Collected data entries

▬▬▬

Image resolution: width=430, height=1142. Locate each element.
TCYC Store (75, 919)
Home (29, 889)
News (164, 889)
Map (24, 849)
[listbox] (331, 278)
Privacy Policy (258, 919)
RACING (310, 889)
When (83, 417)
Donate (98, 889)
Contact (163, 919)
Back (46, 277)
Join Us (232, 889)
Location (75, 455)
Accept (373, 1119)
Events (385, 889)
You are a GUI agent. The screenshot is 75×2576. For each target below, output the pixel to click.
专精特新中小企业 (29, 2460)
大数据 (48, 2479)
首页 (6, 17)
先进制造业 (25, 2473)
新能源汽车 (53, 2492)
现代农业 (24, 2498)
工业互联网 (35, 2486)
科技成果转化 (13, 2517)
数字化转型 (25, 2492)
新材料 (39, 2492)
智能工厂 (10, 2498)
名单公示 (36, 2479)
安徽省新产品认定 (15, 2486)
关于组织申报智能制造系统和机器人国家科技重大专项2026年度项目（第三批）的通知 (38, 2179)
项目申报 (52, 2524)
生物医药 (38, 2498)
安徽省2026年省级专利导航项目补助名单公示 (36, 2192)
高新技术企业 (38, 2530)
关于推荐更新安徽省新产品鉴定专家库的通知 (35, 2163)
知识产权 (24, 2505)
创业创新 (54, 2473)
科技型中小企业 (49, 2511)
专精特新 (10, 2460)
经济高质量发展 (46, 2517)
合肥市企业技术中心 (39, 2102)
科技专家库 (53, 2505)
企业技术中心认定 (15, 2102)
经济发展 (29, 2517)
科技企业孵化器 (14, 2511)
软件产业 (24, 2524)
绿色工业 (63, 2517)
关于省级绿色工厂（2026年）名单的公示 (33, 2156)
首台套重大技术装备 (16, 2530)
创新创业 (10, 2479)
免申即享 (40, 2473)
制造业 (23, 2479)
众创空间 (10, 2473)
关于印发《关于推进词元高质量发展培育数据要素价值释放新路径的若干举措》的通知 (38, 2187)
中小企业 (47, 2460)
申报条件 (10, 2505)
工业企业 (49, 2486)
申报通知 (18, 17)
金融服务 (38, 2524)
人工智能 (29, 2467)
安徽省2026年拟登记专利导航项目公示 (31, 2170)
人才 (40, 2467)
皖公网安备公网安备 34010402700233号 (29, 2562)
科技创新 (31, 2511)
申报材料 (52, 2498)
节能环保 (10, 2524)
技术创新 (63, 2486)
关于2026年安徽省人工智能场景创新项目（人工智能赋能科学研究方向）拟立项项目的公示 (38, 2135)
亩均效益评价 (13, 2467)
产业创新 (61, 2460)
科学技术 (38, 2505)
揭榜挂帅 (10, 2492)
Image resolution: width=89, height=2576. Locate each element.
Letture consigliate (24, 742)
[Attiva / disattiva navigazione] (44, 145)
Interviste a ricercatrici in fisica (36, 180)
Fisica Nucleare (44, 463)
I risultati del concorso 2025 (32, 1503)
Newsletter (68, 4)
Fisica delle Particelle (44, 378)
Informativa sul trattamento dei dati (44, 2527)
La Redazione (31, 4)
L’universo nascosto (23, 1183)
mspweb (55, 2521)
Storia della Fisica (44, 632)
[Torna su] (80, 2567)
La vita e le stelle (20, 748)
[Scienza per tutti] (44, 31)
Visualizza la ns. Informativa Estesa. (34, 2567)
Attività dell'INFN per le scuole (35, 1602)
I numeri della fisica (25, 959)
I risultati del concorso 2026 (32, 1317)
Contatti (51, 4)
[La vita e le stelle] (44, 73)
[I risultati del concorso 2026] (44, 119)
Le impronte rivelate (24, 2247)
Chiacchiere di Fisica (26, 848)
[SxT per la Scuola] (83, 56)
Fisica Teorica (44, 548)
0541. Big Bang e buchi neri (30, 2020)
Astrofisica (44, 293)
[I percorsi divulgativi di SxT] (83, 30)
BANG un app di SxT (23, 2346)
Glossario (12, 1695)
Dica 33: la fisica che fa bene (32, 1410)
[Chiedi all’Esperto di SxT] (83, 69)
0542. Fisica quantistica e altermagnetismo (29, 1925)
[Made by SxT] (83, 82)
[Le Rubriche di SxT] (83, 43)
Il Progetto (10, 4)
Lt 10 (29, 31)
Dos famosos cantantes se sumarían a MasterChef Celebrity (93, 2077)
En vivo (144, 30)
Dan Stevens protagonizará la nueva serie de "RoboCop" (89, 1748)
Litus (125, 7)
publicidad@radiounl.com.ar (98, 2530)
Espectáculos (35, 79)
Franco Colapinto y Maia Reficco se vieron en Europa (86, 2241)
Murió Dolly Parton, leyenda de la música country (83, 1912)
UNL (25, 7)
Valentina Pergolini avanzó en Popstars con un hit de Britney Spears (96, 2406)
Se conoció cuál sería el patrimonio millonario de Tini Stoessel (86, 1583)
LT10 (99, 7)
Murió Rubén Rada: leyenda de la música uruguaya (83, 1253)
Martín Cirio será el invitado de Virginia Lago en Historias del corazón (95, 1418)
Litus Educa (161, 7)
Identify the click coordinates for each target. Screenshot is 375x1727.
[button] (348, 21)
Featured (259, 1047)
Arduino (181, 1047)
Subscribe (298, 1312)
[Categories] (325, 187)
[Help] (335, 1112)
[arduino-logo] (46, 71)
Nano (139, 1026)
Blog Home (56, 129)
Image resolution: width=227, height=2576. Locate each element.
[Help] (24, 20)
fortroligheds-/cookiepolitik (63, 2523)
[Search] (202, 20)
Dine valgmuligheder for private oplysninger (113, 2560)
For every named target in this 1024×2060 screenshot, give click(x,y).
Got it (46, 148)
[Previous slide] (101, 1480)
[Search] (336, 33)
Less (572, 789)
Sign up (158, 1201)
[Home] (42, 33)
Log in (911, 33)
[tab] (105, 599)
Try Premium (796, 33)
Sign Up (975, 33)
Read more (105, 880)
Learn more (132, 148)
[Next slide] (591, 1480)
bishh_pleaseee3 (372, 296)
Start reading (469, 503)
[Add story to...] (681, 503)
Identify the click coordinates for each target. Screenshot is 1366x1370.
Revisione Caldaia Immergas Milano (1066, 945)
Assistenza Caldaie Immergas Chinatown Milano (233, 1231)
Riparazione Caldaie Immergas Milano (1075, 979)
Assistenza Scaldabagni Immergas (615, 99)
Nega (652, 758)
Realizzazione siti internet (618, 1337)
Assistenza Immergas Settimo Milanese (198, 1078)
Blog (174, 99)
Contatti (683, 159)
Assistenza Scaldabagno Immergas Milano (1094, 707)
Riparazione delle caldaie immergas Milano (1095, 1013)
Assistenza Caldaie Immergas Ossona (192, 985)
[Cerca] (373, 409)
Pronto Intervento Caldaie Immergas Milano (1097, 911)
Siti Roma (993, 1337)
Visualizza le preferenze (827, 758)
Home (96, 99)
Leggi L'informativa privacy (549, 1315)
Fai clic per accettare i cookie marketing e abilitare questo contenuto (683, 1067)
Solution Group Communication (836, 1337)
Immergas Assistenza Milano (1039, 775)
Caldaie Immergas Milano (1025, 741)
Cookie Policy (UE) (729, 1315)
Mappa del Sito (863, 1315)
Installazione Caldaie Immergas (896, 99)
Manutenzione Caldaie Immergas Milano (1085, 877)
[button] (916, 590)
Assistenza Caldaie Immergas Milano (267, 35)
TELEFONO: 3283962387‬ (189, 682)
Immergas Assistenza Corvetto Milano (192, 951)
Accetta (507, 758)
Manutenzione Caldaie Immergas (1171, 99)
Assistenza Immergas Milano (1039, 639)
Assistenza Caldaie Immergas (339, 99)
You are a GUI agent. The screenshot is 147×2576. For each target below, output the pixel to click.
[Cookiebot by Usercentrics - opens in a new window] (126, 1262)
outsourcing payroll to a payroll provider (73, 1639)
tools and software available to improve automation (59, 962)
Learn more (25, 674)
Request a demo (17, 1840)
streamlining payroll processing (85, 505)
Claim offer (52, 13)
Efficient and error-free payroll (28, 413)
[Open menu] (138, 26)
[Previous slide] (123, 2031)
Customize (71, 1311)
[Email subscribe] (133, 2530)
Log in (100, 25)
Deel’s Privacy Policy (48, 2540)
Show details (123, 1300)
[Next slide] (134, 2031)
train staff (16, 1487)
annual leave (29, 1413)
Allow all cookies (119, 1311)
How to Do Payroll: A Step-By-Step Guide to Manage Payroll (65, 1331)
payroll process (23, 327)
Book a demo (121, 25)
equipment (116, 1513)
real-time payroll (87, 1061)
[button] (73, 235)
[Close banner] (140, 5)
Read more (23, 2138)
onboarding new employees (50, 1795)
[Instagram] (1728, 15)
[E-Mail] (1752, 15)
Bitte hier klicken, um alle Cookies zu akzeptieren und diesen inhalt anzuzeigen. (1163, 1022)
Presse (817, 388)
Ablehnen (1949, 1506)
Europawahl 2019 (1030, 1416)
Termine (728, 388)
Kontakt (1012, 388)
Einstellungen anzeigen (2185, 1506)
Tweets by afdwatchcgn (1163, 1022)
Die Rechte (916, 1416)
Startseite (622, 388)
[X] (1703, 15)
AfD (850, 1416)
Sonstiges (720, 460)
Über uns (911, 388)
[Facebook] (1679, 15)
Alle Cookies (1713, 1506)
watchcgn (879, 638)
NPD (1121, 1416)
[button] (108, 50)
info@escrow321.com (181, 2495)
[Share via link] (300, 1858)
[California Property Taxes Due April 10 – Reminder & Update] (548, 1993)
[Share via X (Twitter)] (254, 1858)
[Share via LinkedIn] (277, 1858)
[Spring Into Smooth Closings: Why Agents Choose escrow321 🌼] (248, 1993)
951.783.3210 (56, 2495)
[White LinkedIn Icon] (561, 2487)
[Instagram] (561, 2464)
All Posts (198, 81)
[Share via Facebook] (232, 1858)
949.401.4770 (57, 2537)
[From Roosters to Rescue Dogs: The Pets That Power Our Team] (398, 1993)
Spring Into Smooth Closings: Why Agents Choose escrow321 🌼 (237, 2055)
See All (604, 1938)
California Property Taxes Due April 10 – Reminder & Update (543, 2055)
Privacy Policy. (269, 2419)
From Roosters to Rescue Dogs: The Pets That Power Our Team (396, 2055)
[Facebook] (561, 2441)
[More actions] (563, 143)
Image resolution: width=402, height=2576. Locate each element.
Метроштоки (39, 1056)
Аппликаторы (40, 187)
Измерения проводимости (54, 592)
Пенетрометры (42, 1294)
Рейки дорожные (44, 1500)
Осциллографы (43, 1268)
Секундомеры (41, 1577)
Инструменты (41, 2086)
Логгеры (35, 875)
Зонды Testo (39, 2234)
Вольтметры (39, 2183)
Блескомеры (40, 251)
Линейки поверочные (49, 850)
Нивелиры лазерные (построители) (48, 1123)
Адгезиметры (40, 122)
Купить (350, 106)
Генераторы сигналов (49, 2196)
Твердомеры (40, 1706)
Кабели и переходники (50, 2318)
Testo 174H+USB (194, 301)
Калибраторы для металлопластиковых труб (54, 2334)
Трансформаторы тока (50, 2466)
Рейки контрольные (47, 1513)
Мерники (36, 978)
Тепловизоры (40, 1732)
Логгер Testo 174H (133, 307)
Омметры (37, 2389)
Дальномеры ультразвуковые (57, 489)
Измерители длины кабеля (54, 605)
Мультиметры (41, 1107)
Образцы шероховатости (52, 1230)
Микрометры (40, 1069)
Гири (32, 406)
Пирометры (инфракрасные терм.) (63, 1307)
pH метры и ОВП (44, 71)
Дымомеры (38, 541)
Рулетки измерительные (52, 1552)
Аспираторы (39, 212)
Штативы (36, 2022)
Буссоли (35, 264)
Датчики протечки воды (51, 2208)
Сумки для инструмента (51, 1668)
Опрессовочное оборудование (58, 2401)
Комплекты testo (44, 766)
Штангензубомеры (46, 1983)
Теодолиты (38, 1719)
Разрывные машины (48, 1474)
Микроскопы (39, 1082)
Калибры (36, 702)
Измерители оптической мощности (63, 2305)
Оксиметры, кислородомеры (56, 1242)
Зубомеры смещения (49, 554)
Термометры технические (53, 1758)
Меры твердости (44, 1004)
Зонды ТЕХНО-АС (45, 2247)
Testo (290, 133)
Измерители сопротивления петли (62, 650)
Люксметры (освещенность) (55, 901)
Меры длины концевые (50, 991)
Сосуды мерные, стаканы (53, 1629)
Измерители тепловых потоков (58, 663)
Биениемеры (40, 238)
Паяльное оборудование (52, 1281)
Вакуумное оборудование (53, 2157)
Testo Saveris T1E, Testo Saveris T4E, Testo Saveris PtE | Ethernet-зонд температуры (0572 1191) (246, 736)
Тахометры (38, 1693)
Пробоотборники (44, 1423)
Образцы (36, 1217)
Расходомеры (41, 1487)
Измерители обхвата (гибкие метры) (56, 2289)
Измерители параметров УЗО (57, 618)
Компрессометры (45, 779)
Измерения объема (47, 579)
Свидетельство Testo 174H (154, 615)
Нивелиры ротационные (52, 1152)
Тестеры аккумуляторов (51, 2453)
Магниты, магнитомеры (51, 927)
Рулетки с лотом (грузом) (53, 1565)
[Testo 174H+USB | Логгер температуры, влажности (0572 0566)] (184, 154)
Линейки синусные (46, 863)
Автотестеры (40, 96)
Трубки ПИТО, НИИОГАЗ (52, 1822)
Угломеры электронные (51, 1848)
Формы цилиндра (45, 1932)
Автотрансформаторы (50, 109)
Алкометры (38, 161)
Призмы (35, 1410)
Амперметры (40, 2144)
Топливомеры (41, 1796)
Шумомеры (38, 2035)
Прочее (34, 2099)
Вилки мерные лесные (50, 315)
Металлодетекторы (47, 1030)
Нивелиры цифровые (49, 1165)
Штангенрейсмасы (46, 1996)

▬▬▬

• WHAT TO WORK ON
Taking the entries above, print exactly the lines starting at the line with "I risultati del concorso 2025 (32, 1503)" and ending at the line with "Valentina Pergolini avanzó", both included.

• ANSWER BOX
I risultati del concorso 2025 (32, 1503)
Newsletter (68, 4)
Fisica delle Particelle (44, 378)
Informativa sul trattamento dei dati (44, 2527)
La Redazione (31, 4)
L’universo nascosto (23, 1183)
mspweb (55, 2521)
Storia della Fisica (44, 632)
[Torna su] (80, 2567)
La vita e le stelle (20, 748)
[Scienza per tutti] (44, 31)
Visualizza la ns. Informativa Estesa. (34, 2567)
Attività dell'INFN per le scuole (35, 1602)
I numeri della fisica (25, 959)
I risultati del concorso 2026 (32, 1317)
Contatti (51, 4)
[La vita e le stelle] (44, 73)
[I risultati del concorso 2026] (44, 119)
Le impronte rivelate (24, 2247)
Chiacchiere di Fisica (26, 848)
[SxT per la Scuola] (83, 56)
Fisica Teorica (44, 548)
0541. Big Bang e buchi neri (30, 2020)
Astrofisica (44, 293)
[I percorsi divulgativi di SxT] (83, 30)
BANG un app di SxT (23, 2346)
Glossario (12, 1695)
Dica 33: la fisica che fa bene (32, 1410)
[Chiedi all’Esperto di SxT] (83, 69)
0542. Fisica quantistica e altermagnetismo (29, 1925)
[Made by SxT] (83, 82)
[Le Rubriche di SxT] (83, 43)
Il Progetto (10, 4)
Lt 10 (29, 31)
Dos famosos cantantes se sumarían a MasterChef Celebrity (93, 2077)
En vivo (144, 30)
Dan Stevens protagonizará la nueva serie de "RoboCop" (89, 1748)
Litus (125, 7)
publicidad@radiounl.com.ar (98, 2530)
Espectáculos (35, 79)
Franco Colapinto y Maia Reficco se vieron en Europa (86, 2241)
Murió Dolly Parton, leyenda de la música country (83, 1912)
UNL (25, 7)
Valentina Pergolini avanzó en Popstars con un hit de Britney Spears (96, 2406)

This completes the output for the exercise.